Convert propositional logic formulas to mathematical constraints

Question

Brief introduction

In all boolean (or more generally mixed-integer) linear programs, constraints are represented as a matrix $A$, a support vector $b$ and is computed by $A^T x \leq b$, where $x$ is a boolean vector one wants to optimize in some way. Another way of formulating the problem is to say that one wants to select a set of items such that a bunch of logic formulas are satisfied while optimizing some function. In my setting, I have all the soon-to-be-constraints in a list of propositional logic formulas. So, to be able to compute and solve using some kind of ILP-solver, I need to convert all logic formulas into mathematical constraints.

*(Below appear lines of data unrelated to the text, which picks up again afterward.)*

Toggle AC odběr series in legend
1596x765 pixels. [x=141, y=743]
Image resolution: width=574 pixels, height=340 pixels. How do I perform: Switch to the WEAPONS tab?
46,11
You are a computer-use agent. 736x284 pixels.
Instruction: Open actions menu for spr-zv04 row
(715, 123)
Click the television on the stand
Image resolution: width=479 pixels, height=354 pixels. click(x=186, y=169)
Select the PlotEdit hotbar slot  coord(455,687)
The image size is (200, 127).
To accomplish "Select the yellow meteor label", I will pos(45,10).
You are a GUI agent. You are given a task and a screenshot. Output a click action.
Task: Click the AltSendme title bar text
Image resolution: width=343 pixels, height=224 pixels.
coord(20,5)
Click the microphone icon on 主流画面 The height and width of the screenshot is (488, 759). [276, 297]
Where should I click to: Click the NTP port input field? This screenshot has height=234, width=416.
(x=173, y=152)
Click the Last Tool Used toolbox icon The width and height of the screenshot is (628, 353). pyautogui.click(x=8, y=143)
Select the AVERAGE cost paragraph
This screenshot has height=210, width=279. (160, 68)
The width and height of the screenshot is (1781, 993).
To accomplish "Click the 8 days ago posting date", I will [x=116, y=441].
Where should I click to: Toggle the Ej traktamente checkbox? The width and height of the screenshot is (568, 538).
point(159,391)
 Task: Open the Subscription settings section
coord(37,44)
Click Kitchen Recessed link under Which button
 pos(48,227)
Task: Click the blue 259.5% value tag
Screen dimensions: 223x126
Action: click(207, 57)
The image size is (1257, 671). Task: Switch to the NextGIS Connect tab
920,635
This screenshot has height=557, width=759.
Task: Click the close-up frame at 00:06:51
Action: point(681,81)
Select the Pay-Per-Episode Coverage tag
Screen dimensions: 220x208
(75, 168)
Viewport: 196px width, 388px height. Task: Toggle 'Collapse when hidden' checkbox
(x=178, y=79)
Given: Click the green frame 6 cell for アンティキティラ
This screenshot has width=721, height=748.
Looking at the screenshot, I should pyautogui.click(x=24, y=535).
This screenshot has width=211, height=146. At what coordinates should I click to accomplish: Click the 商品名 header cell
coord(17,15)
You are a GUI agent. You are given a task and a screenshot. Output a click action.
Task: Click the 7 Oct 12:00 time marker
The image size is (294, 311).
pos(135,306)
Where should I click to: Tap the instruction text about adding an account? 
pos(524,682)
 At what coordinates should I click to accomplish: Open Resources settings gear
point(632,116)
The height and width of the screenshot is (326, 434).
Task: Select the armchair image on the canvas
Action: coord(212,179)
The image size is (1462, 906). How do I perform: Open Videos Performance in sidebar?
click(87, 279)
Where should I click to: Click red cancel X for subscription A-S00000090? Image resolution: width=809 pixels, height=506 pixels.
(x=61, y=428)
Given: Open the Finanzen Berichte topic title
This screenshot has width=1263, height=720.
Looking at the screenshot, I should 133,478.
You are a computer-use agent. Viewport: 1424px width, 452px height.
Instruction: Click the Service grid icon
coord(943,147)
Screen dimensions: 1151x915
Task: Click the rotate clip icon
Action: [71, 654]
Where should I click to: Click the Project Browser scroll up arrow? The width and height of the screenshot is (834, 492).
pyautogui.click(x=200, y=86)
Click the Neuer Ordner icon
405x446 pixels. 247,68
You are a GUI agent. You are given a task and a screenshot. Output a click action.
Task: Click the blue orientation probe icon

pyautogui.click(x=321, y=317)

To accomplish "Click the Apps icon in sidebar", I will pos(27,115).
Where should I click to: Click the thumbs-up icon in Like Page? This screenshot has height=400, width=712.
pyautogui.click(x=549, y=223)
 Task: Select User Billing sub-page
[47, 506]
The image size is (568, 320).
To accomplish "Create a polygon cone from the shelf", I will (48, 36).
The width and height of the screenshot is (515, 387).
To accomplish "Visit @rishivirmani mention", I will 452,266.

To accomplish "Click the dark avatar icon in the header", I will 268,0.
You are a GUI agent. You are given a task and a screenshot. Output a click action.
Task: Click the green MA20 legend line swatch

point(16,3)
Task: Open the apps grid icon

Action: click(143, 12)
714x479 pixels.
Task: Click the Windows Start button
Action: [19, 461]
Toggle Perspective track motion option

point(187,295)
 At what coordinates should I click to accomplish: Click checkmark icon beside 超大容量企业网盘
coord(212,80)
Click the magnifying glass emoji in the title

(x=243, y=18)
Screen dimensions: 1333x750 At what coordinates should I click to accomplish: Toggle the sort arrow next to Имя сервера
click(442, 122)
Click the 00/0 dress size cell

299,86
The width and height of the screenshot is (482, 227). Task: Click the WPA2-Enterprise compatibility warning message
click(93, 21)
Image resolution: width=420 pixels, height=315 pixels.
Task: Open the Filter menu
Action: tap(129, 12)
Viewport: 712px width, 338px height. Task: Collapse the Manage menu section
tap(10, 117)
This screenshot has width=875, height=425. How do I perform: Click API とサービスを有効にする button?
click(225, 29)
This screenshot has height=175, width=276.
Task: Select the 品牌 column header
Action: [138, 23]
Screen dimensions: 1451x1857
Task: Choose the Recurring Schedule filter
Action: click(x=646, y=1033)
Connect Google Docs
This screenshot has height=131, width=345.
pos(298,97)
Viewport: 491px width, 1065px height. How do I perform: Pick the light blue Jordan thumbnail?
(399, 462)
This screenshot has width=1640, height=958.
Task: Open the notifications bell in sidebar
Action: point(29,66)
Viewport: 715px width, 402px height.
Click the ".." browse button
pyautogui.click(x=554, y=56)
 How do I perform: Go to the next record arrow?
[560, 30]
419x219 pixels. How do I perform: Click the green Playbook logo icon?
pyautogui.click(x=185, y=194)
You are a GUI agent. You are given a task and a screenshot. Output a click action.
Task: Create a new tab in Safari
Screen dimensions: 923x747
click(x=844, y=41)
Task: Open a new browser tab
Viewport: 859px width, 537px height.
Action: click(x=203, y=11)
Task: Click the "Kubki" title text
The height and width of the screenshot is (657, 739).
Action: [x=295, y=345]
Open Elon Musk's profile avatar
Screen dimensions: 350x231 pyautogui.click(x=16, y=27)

Straight-forward conversion from logic formula constraints

The most straight-forward way to convert from a propositional logic formula into mathematical constraints is to first convert the formula into Conjunctive normal form (CNF for short) and then from the CNF create one constraint for each and-clause. For example, let $q$ be formulated as the logical formula $$q = (a \lor b) \rightarrow c$$, then $q$ is converted to CNF $$q_{cnf} = (c \lor \neg a) \wedge (c \lor \neg b)$$ Now, for each conjunction clause we will have one constraint and for each variable in each disjunction we'll set $(1-x)$ if a variable $x$ is negated and just $x$ otherwise:

$$ (1-a)+c > 0 \wedge (1-b)+c > 0 \Rightarrow \\ c-a > -1 \wedge c-b > -1 \Rightarrow \\ c-a \geq 0 \wedge c-b \geq 0 \Rightarrow \\ a-c \leq 0 \wedge b-c \leq 0 $$

which we'll represent by a matrix $A$ and a vector $b$

$$ A= \begin{bmatrix} 1 & 0 & -1 \\ 0 & 1 & -1 \end{bmatrix} $$ $$ b= \begin{bmatrix} 0 & 0 \end{bmatrix} $$ where each column index in $A$ represents each variable of $a, b, c$, and we can now easily compute and solve for some optimization problem using all kinds of solvers.

Question

In the general case, a propositional logic formula is converted into many mathematical constraints. For some cases, the formula could be converted into just one constraint. For example, $a \wedge (b \lor c)$ can be represented in one line as $-2a - b - c \leq -3$ whereas $(a \wedge b) \lor c$ cannot be represented by one constraint.

Is there a method for determine if a formula can be represented as one constraint or not? And in the best case, is there even a method for converting into that one constraint if it exists or many otherwise?

Answer 1

Functions which can be described using a single constraint are known as halfspaces or linear threshold functions. They are also the functions computable using a single threshold gate.

Checking whether a function of this form exists is a linear programming problem: you look for a set of weights $w_1,\ldots,w_n,C$ such that if $f(x_1,\ldots,x_n) = 1$ then $$ \sum_i w_i x_i \geq C + 1, $$ and if $f(x_1,\ldots,x_n) = -1$ then $$ \sum_i w_i x_i \leq C - 1. $$

More efficient algorithms exist. For example, Maass and Turán gave a famous such algorithm in their paper "How fast can a threshold gate learn?".